Myth #4: You don't pay taxes on Social Security benefits

The facts: This was true until 1984. Congress passed a Social Security overhaul including a provision making a portion of Social Security benefits taxable, depending on your income level.

You will pay federal income tax on up to 50% of your benefits if your income for the year is $25,000 to $34,000 for an individual filer and $32,000 to $44,000 for a couple filing jointly. ("Income" counts as money you receive from work, pensions and investments; nontaxable interest; and half of your Social Security benefits.) Above those thresholds, up to 85% of benefits are taxable. Below them, you don't owe the IRS anything on your benefits.

Myth #5: An ex-spouse's benefits come out of your own

The facts: If you are divorced, your former spouse may be eligible to collect Social Security benefits on your earnings record (and vice versa). Just like benefits for a current spouse, these can be up to 50% of your full retirement benefit (offset by their own benefit).

But those ex-spouse (or spouse) benefits don't reduce your benefits. They are distinct payments and have no effect on your monthly benefit, even if both a current and a former spouse (or multiple former spouses) are collecting them. You get the benefit you're entitled to, based on your earnings history and the age when you file for Social Security.

Myth #6: You lose benefits permanently if you keep working

The facts: Social Security does have a rule, called the "earnings limit" or “earnings test,” that can temporarily reduce the benefits of people who still work.

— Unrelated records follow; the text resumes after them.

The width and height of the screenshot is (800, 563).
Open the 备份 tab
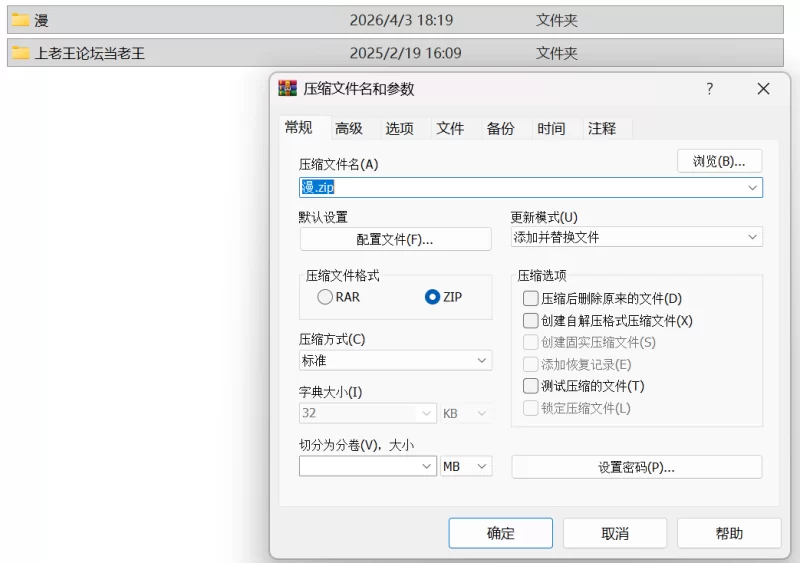tap(500, 129)
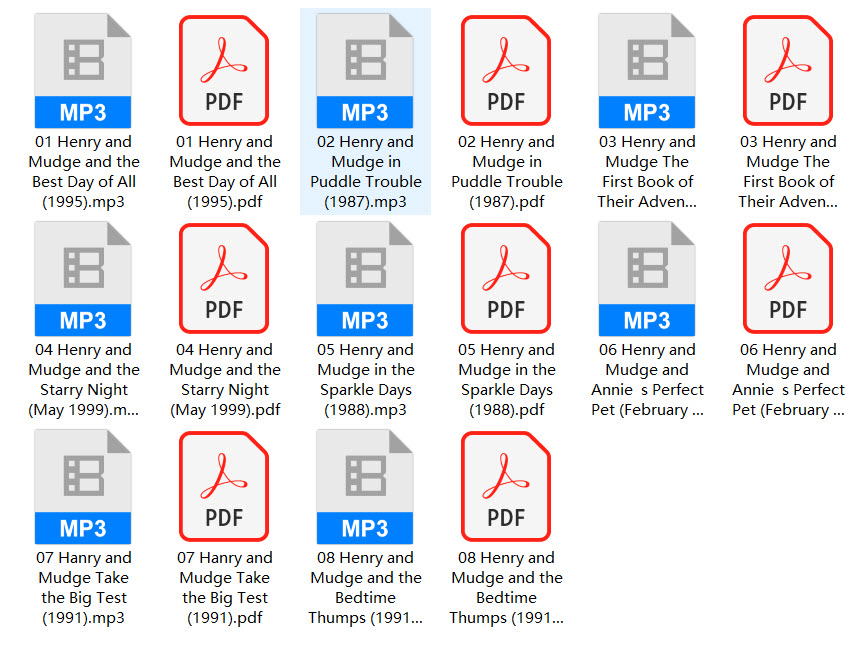Click the filename text of 08 Bedtime Thumps PDF

(506, 587)
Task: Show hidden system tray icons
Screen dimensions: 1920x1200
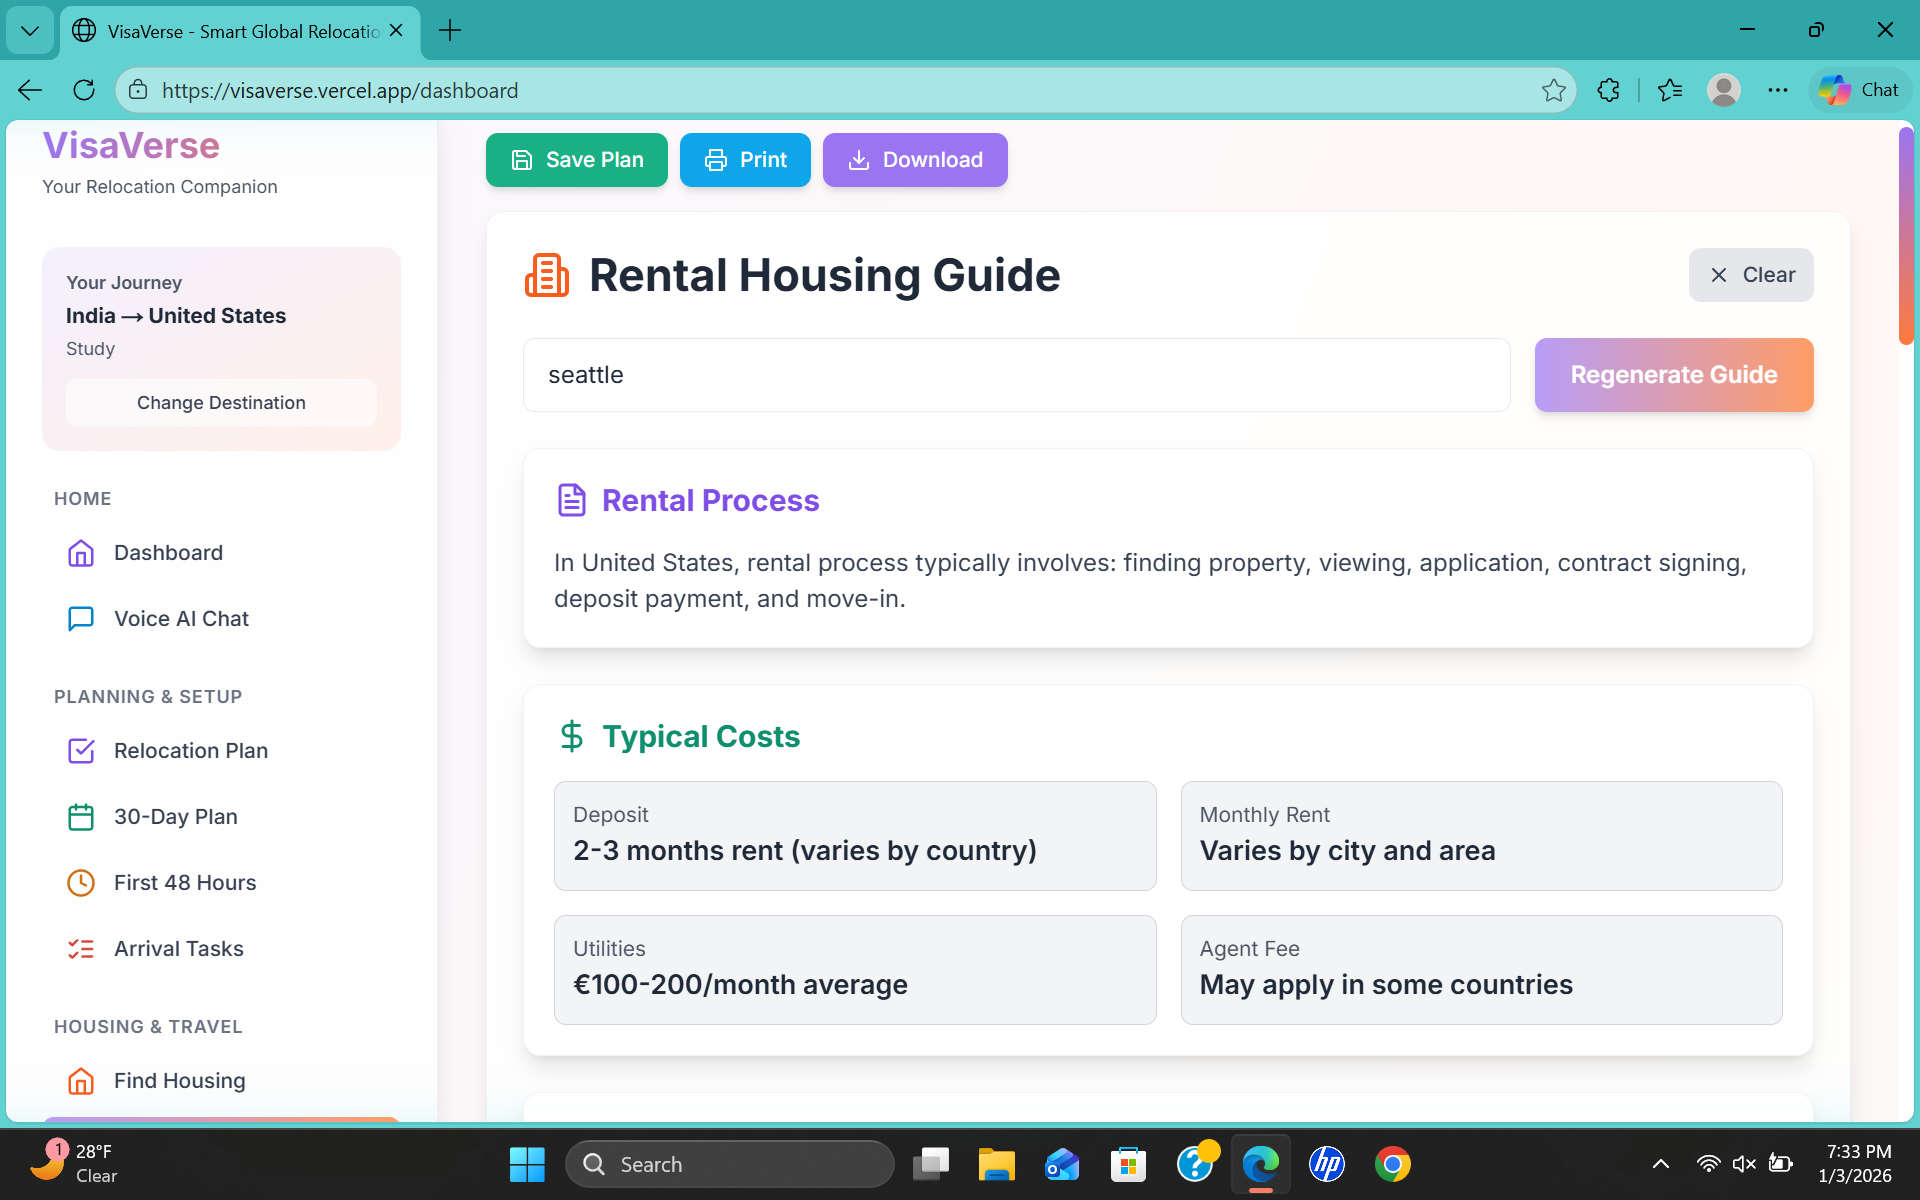Action: pyautogui.click(x=1660, y=1164)
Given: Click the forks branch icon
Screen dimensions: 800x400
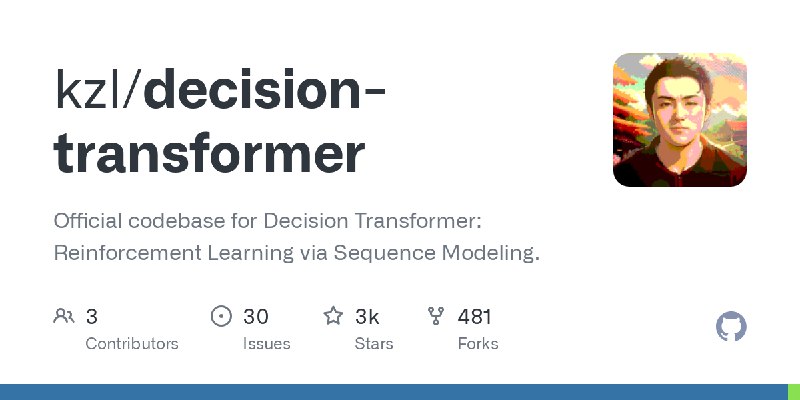Looking at the screenshot, I should [x=436, y=316].
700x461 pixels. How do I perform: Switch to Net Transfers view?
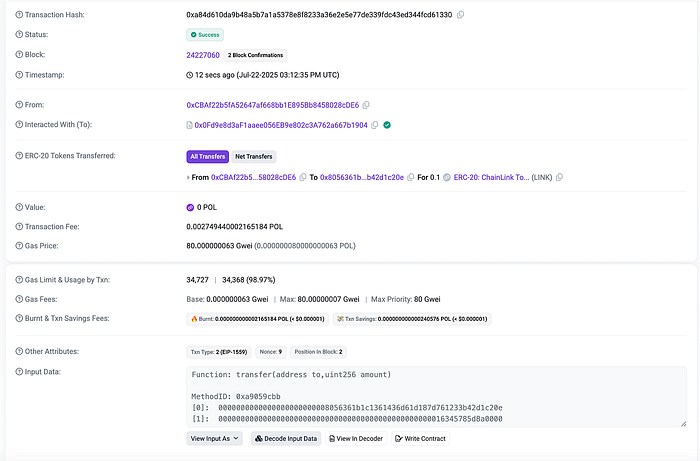coord(254,157)
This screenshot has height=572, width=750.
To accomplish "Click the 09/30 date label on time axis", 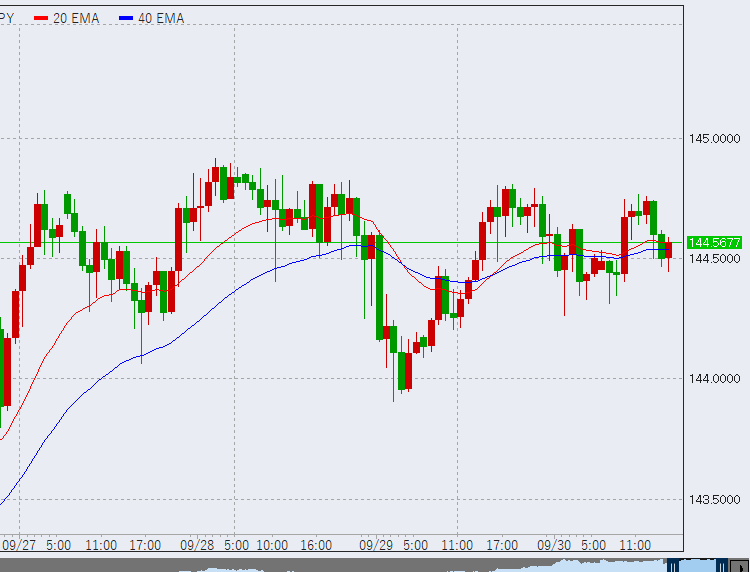I will click(x=553, y=545).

But it doesn't apply to all working beneficiaries and is not permanent.

The rule only covers people who claim benefits before their full retirement age and chose to continue working. Social Security withholds a portion of benefits if earnings from work exceed a set cap, which changes every year and differs depending on how close you are to full retirement age.

In 2022, your benefit is reduced by $1 for every $2 in earnings above $19,560, if you won't hit full retirement age until 2023 or later. If you will reach FRA in 2022, the formula is $1 less in benefits for every $3 in earnings above $51,960. On the month when you hit FRA, the earnings test goes away — there's no benefit reduction, regardless of your income. Also, your monthly benefit will be permanently increased based on how many months your benefit was withheld.

Important information:

This information is believed to be reliable, but investors should rely on information from the Social Security Administration It is general information and not meant to cover all scenarios. Your situation may be different, so be sure to discuss this with the Social Security Administration prior to taking benefits.